(Written task) Can you rewrite all of the data below with "chevron" replaced by "arrow" everywhere and nothing else changed? Leave the pictures out of your answer.

— Start Records provided —

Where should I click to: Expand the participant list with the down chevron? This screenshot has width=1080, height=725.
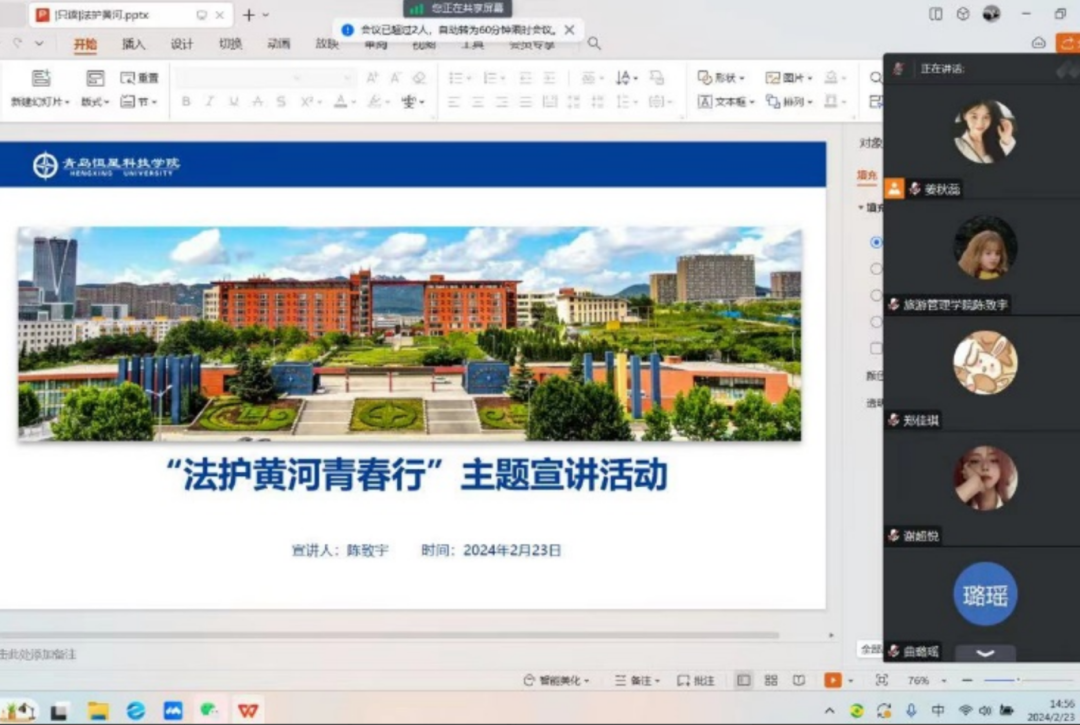[x=985, y=653]
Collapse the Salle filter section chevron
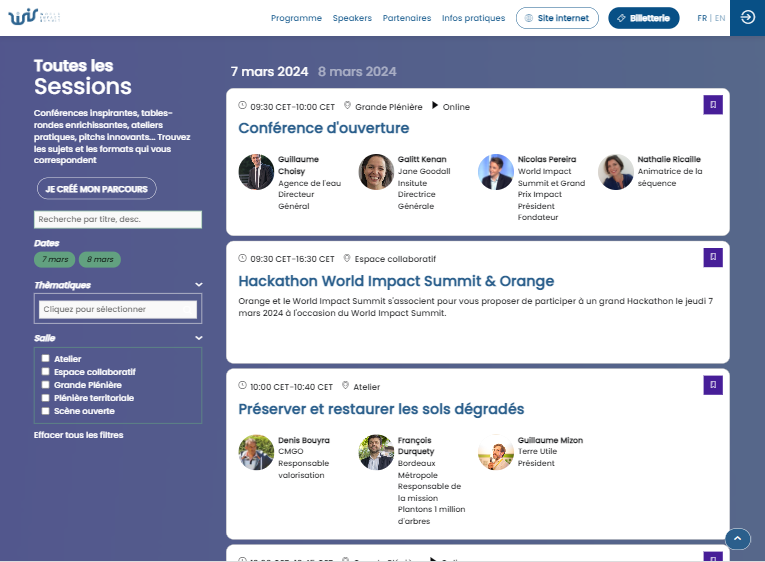The width and height of the screenshot is (765, 562). click(x=199, y=339)
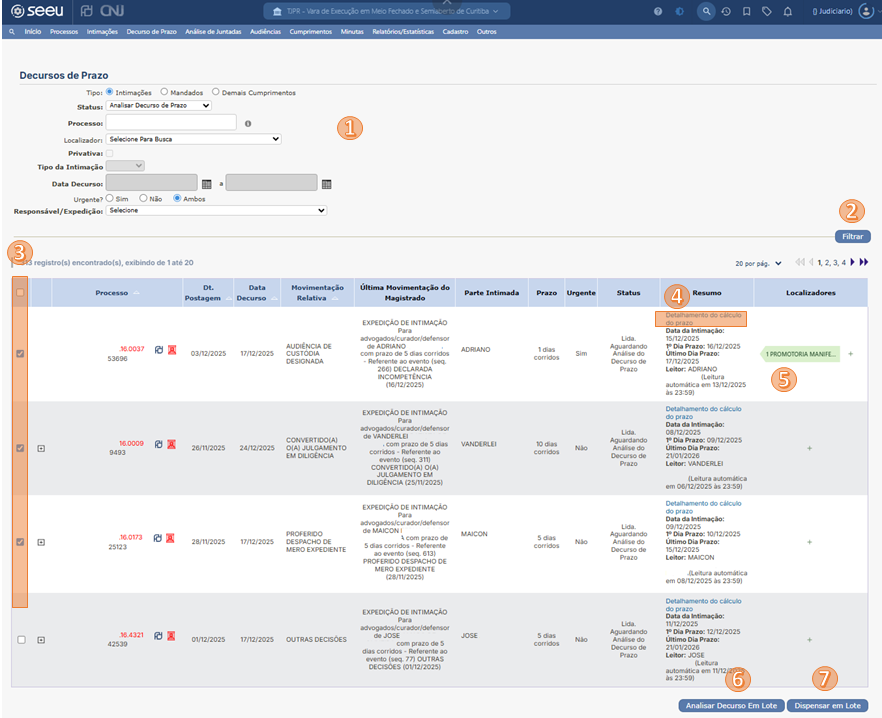Click the help question mark icon
The height and width of the screenshot is (718, 882).
(658, 11)
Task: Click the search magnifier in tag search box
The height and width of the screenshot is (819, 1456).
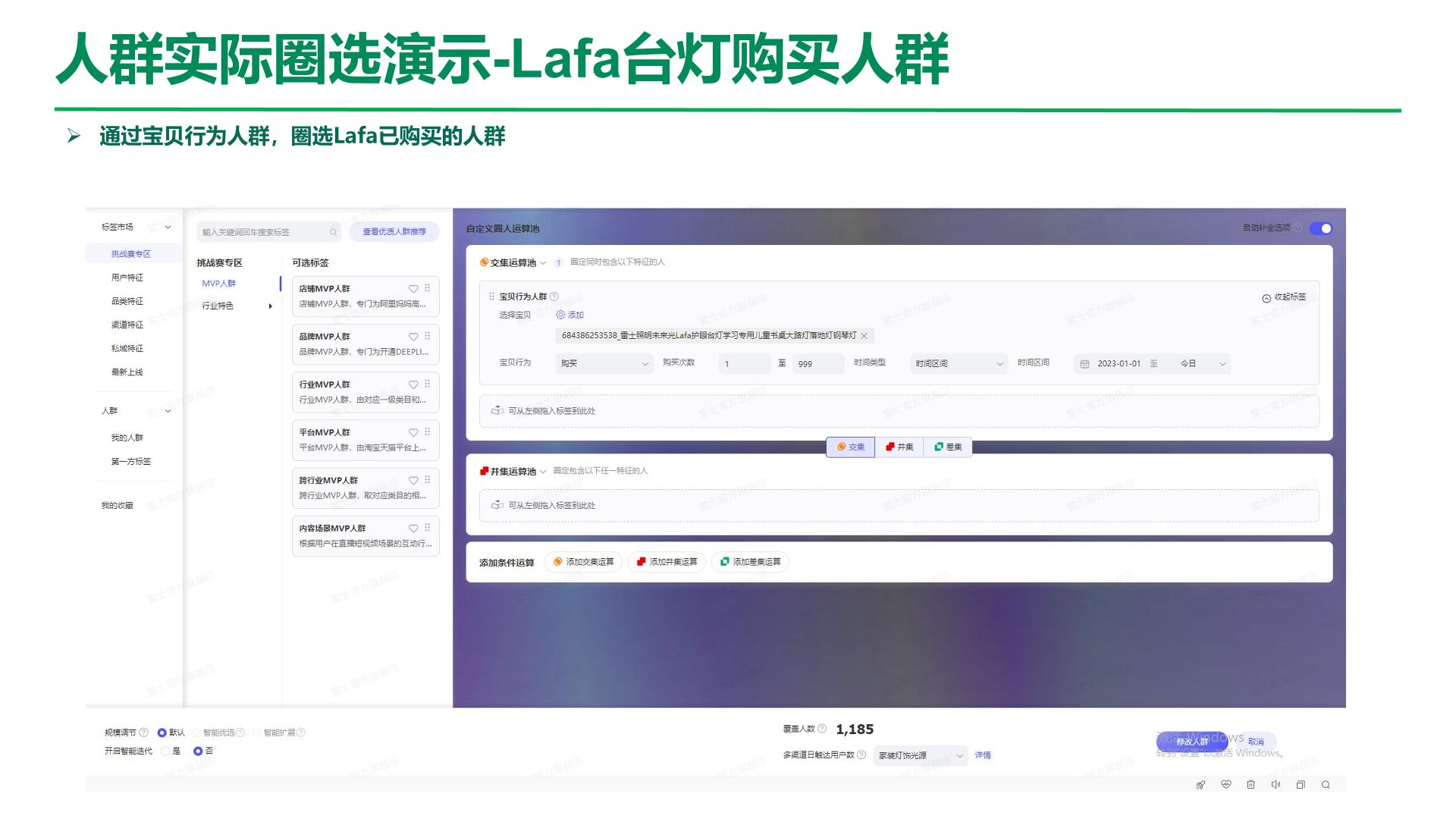Action: pos(333,232)
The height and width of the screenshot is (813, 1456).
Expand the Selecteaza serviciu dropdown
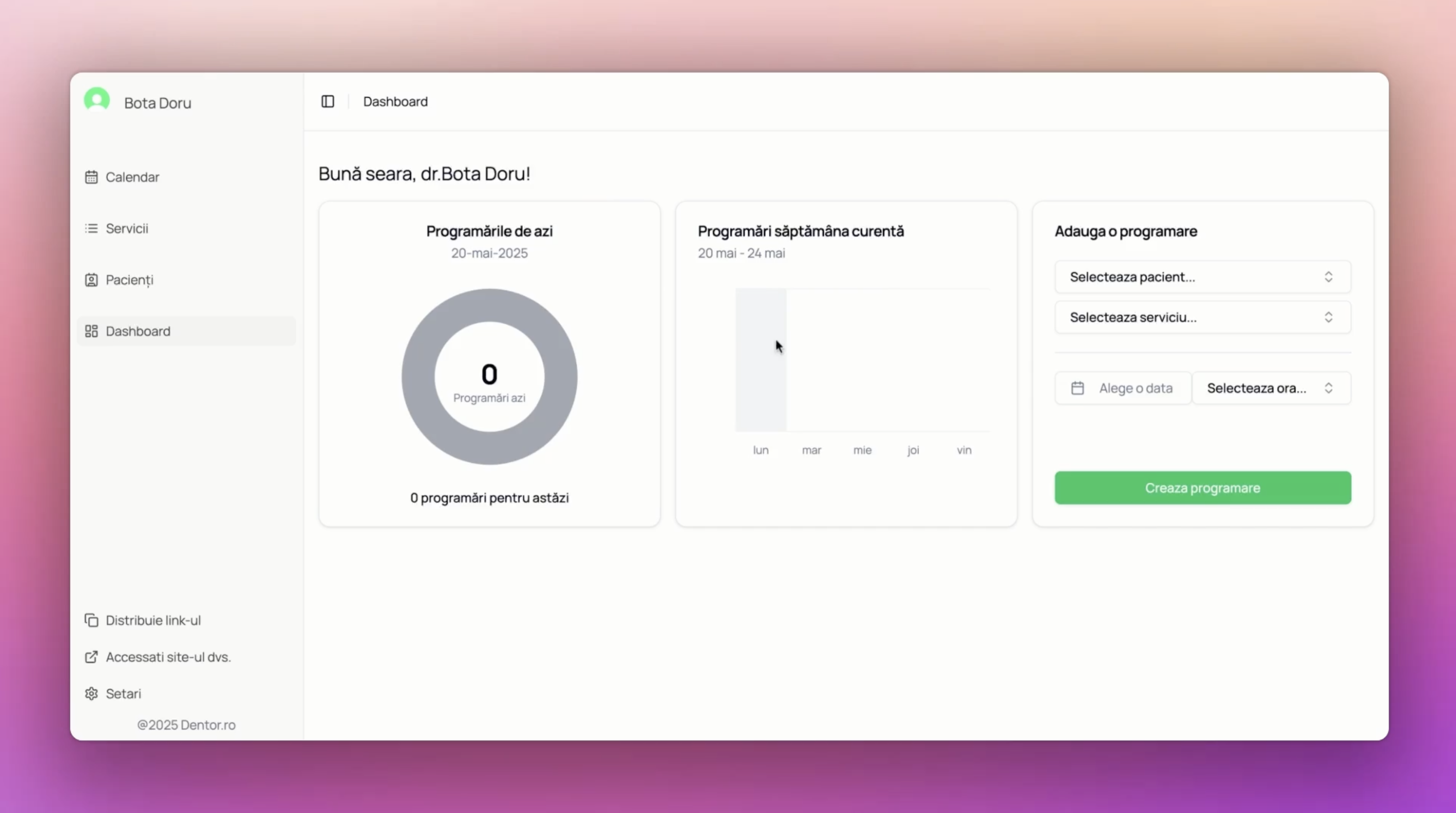[1202, 317]
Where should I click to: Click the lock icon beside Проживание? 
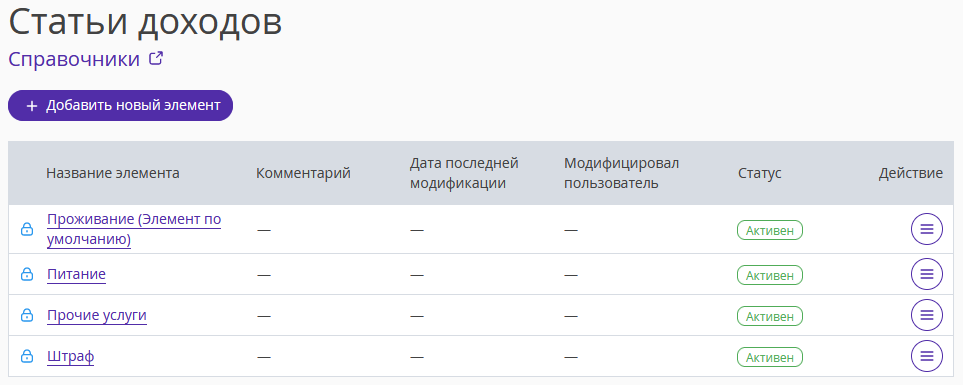[x=27, y=229]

— End Records provided —

(Problem solution)
Where should I click to: Expand the participant list with the down arrow? This screenshot has width=1080, height=725.
[x=985, y=653]
Collapse the Salle filter section arrow
The width and height of the screenshot is (765, 562). click(x=199, y=339)
Click the help question mark icon
The height and width of the screenshot is (718, 882).
(658, 11)
Task: Click the search magnifier in tag search box
The height and width of the screenshot is (819, 1456).
Action: pos(333,232)
The height and width of the screenshot is (813, 1456).
Expand the Selecteaza serviciu dropdown
[1202, 317]
Where should I click to: Click the lock icon beside Проживание? 
[x=27, y=229]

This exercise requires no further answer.